Апрель был безумным месяцем, месяцем солнца, дождей и блуждающих облаков. Что-то вроде далекого трепета наполняло воздух, может быть, где-то начиналась весна; но сюда не доходили токи возрождающейся жизни, набухание счастливых северных земель, освобождавшихся от снега, чтобы наслаждаться влюбленным солнцем и зеленью. Холод кончился, дули веселые ветры, но ни трава, ни цветы, ни фиалки не росли на этой почве. Ничто не изменилось в пейзаже: серая глина простиралась вокруг, как всегда; чего-то не хватало самой жизни года; и ощущение этого отсутствия наполняло сердце печалью. Погода стала лучше, и поселок опустел: мужчины весь день были далеко, в невидимых полях. Дети вместе с козами плескались в грязных лужах. Я лениво бродил, одетый в бархатный костюм, или рисовал на открытом воздухе, сидя на террасе. Из домов до меня долетали, чередуясь, голоса женщин и визг поросят; когда женщины их намыливали и мыли, они визжали по своему обыкновению, как дети, раскрасневшиеся от купанья.

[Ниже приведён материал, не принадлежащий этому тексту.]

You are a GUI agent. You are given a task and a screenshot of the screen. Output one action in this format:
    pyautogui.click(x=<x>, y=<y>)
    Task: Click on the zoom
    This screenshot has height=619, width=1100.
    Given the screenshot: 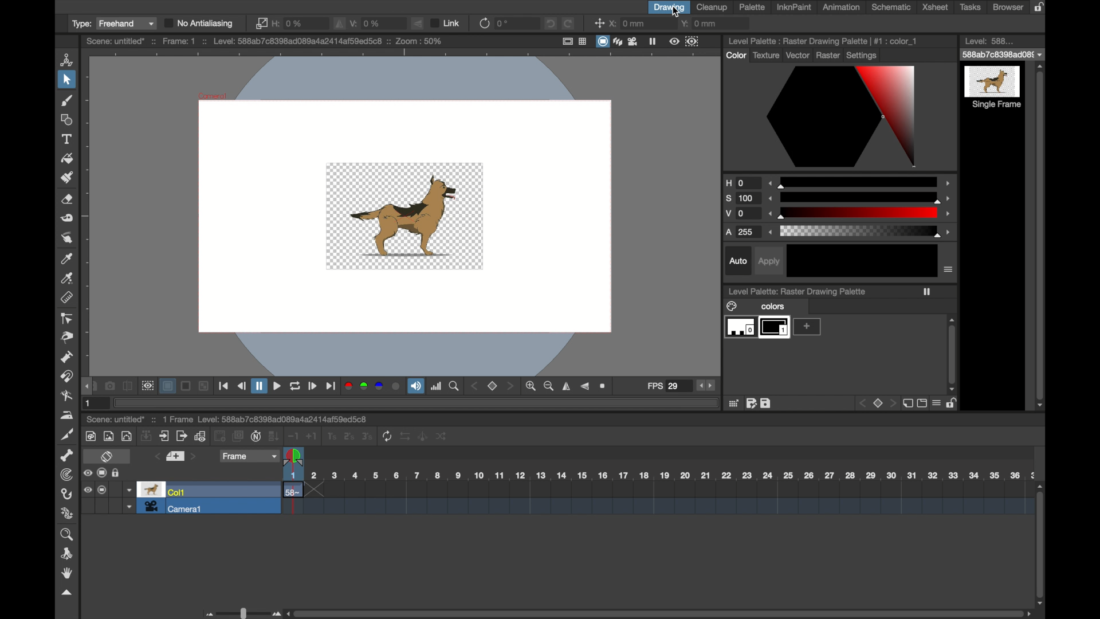 What is the action you would take?
    pyautogui.click(x=455, y=386)
    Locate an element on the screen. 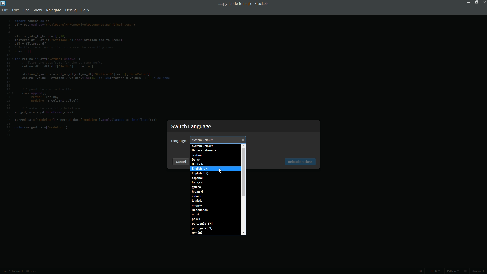 This screenshot has width=487, height=274. switch language is located at coordinates (192, 126).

Однажды вечером я возвращался домой по знакомым спускам и подъемам улицы между Верхним и Нижним Гальяно, останавливаясь то тут то там, машинально смотря на горы, где мне были знакомы каждое пятно и каждая складка, как на лицах близких людей, которых почти не видишь, потому что очень давно их знаешь. Я смотрел, не задерживая взгляда ни на чем определенном, сквозь серый воздух и ветер, и мне казалось, что я потерял всякое ощущение, вышел за пределы времени, весь окутан морем пассивной вечности, из которого мне уже не выбраться. Я сел на мгновение около источника, у которого в этот момент никого не было, и прислушался, ни о чем не думая, к глухому шуму бушевавшего во мне моря, когда подошла почтальонша, больная, тощая старуха, истерзанная кашлем и лишениями, которая весь день бродила по поселку с мешком писем на голове. Она принесла мне сильно запоздавшую из-за цензуры телеграмму, извещавшую меня о смерти близкого родственника. Я вернулся домой: немного спустя мне сообщили, что квестура, по настоятельной просьбе родных, разрешает мне, при условии хорошей охраны, поехать на несколько дней в мой родной город по важным семейным делам. Я мог уехать на рассвете, чтобы попасть на автобус, идущий в Матеру; туда меня мог сопровождать дон Дженнаро, охранник муниципалитета.